Au cours de notre discussion, nous parlons de sa propre perception des femmes dans le monde des jeux vidéo, et ses ressentis. Bien que certaines personnes fassent quelques commentaires lorsqu’elle s’achète un jeu vidéo (« C’est vraiment pour toi ? »), la gameuse ne se considère pas comme la victime représentée par les féministes. Elle reconnaît néanmoins une tendance générale à la surprise lorsque les gens découvrent à quel type de jeux elle joue (Dragon Age plutôt que Candy Crush). Elle avoue aussi ne pas trouver qu’il y ait assez de femmes, ou du moins pas assez de diversité. La plupart se ressemblent, aussi bien dans leurs rôles (généralement moins importants que celui des hommes, ou celui de victime) que dans leurs descriptions physiques. La joueuse est partagée : de toute évidence, il est dur de généraliser sur un monde en pleine introspection.

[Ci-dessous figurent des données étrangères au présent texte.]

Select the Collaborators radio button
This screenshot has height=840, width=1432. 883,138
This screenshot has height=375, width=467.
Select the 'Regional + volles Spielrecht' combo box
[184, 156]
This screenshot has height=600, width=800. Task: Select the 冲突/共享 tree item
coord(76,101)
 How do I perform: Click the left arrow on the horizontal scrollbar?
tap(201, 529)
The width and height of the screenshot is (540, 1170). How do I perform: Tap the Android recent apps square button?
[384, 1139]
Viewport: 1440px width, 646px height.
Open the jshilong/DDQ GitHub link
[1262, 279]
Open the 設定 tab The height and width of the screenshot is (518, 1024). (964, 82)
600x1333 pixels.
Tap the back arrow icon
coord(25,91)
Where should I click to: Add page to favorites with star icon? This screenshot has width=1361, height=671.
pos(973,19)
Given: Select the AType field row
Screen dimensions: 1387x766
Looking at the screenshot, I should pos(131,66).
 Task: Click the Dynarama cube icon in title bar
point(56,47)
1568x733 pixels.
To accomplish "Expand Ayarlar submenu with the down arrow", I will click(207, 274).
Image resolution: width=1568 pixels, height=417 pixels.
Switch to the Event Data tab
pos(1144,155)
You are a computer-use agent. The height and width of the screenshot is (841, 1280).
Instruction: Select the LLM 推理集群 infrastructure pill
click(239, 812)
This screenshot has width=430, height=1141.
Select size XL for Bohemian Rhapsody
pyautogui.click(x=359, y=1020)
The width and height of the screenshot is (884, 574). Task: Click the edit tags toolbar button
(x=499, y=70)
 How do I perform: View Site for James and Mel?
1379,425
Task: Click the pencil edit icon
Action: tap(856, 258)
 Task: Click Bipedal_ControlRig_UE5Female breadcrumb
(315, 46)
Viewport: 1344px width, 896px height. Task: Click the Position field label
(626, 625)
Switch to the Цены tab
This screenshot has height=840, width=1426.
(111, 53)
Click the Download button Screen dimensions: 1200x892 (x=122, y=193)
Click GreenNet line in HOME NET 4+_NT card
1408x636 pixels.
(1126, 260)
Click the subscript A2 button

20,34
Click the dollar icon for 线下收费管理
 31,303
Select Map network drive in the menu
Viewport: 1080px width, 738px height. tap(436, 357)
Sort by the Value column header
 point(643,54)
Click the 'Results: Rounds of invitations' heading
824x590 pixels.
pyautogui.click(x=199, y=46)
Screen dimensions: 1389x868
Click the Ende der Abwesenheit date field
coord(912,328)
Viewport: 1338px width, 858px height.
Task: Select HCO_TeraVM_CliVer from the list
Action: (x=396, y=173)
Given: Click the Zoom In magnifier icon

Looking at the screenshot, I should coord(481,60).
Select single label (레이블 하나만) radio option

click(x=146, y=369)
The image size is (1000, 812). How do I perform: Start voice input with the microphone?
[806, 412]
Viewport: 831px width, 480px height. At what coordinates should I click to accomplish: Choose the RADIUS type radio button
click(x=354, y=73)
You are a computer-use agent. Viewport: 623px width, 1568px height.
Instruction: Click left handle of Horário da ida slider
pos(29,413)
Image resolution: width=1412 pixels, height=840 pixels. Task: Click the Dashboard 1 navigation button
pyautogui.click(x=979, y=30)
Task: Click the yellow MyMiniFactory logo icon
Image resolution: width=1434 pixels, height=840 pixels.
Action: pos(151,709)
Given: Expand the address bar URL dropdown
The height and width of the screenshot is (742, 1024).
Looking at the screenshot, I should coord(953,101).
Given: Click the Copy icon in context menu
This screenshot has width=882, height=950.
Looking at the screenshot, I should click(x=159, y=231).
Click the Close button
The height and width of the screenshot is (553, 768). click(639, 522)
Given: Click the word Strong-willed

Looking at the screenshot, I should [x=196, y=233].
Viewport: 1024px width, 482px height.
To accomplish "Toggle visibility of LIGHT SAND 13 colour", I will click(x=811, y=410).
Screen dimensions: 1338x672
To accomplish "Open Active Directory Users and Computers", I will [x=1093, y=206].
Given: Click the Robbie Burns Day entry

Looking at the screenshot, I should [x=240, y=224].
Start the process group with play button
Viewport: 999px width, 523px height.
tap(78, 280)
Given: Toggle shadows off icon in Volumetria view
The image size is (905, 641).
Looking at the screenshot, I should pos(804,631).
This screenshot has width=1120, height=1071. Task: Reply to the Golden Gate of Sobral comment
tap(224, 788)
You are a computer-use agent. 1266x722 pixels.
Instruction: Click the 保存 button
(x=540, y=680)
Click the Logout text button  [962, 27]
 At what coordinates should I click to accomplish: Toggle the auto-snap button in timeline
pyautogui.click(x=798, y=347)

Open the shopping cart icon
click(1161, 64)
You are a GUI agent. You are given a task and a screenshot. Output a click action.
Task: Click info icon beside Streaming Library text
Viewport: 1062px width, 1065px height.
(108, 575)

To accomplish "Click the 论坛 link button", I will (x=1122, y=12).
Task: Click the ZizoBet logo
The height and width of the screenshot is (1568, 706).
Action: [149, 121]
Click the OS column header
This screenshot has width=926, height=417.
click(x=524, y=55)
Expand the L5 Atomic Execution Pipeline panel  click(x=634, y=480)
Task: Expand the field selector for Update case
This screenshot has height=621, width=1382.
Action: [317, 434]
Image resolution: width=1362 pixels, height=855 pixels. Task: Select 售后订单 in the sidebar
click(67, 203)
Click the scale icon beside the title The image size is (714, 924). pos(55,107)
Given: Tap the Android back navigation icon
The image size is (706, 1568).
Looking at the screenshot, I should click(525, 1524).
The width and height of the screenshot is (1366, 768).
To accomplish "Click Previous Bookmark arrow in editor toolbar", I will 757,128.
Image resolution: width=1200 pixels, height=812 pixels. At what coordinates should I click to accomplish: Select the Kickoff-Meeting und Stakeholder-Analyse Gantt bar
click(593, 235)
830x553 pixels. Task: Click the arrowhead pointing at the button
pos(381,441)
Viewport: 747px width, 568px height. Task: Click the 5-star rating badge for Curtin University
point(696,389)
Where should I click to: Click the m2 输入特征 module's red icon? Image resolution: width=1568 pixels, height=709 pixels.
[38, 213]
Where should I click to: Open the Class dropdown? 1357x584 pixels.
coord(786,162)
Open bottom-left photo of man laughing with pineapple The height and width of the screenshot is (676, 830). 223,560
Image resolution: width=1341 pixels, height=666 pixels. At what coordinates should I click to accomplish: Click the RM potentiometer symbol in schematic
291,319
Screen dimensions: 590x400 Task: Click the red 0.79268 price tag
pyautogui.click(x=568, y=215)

Effectivement, quelques fois le jeu vidéo a une représentation assez douteuse de la femme (elle critique notamment l’amure « bikini » dans certains jeux vidéo). Pour elle, la sexualisation des femmes reste le principal problème, et notamment, le fait que des femmes soldats ou combattantes soient extrêmement minces et sexy, alors qu’elles portent des armes qui font deux fois leur taille… Au détriment du réalisme, la sexualisation fait mal aux yeux. « Peut-être qu’on a pas besoin d’en voir autant ». Elle décrit notamment le personnage de Quiet, dans le jeu Metal Gear : une sniper qui respire par la peau, à qui on a préféré mettre un haut de bikini, « même pas une brassière de sport ! » s’indigne notre interlocutrice. Lorsque l’on interroge sur pourquoi, à son avis, les femmes sont ainsi représentées, elle admet que c’est probablement parce que le public visé est masculin.
Mais le constat n’est pas aussi noir qu’il y paraît : le fait que de plus en plus de développeurs de jeux vidéo fassent des efforts et essaient de créer une nouvelle image de la femme, ou même une image tout court, est encourageant. Le combat n’est pas gagné, mais l’évolution est définitivement en marche.